▸ **Set tasks**:
[A] Give every title or description that the text on Christian and Muslim views applies to Jesus.
[B] Rewrite the Christianity and Islam text from "Christians and Muslims" up to and including "and other heresies.", swapping "Trinity" for "Godhead".

▸ **Document**:
■ ■ ■ ■ ■

[PDF] Scriptures of Christianity & Islam: A Basic Comparison


 

Christians and Muslims who learn something of one another’s religion find that a crucial issue is the nature of Jesus. The majority of Christians deify Jesus while Muslims say that he was no more than a prophet of God, a faultless human being. The doctrine of the Trinity avows that three distinct co-equals are God. In particular, Jesus is said to be God the Son or the Son of God. As the Muslim questions details of this theology the Christian characteristically forms a common explanation for our differences: He complains that Muslims do not understand the Trinity: that we are actually accusing Christians of Tritheism and other heresies.

 
So the Muslim seeks clarification of the teaching and asks at every step: “How could that be so?” For example, we insist that the term “Son of God” cannot have a literal interpretation. Sonship and divine nature would be necessary attributes of such an actuality, but these are incompatible. The first describes a recipient of life while the second describes One who received life from no one. These are mutually exclusive requirements then. To be a son is to be less than divine, and to be divine is to be no one’s son.

■ ■ ■ ■ ■

▸ **Extracted entries**:
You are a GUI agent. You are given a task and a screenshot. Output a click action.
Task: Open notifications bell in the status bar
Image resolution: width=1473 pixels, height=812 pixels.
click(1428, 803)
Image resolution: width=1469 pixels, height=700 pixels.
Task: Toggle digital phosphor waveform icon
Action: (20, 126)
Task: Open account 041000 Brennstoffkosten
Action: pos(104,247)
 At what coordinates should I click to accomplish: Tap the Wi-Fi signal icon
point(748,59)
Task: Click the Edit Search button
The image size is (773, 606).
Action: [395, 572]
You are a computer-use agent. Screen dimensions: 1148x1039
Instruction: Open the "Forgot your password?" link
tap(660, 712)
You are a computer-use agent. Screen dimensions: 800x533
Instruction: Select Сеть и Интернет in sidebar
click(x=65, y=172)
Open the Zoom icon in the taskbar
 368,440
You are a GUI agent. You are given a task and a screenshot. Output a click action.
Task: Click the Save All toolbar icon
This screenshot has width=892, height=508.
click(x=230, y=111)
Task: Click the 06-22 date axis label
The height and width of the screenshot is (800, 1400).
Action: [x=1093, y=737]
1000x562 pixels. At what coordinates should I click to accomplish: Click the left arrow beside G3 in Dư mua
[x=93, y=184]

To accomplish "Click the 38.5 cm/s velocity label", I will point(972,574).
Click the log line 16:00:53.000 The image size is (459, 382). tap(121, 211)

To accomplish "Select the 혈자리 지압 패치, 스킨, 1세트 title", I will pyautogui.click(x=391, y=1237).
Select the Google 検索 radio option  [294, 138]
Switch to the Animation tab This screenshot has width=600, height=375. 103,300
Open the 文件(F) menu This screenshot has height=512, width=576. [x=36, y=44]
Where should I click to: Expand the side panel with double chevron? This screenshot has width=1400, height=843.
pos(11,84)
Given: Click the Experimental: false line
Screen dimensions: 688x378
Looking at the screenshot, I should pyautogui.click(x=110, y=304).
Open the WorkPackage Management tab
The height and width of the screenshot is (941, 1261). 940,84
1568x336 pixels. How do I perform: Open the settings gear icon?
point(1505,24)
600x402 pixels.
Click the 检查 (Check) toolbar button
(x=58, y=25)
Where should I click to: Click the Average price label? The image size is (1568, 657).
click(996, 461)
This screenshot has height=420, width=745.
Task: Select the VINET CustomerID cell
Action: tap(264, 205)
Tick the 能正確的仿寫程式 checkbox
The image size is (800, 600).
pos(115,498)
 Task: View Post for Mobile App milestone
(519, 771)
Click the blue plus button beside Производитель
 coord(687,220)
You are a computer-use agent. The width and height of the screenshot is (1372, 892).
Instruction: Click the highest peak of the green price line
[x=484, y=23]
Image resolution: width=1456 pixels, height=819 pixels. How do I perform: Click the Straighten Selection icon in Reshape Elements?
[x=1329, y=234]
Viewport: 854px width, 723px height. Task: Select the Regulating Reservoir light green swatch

■ ■ ■ ■ ■

▸ **Answers to the exercise**:
[A]
- a prophet of God
- a faultless human being
- God the Son
- the Son of God

[B]
Christians and Muslims who learn something of one another’s religion find that a crucial issue is the nature of Jesus. The majority of Christians deify Jesus while Muslims say that he was no more than a prophet of God, a faultless human being. The doctrine of the Godhead avows that three distinct co-equals are God. In particular, Jesus is said to be God the Son or the Son of God. As the Muslim questions details of this theology the Christian characteristically forms a common explanation for our differences: He complains that Muslims do not understand the Godhead: that we are actually accusing Christians of Tritheism and other heresies.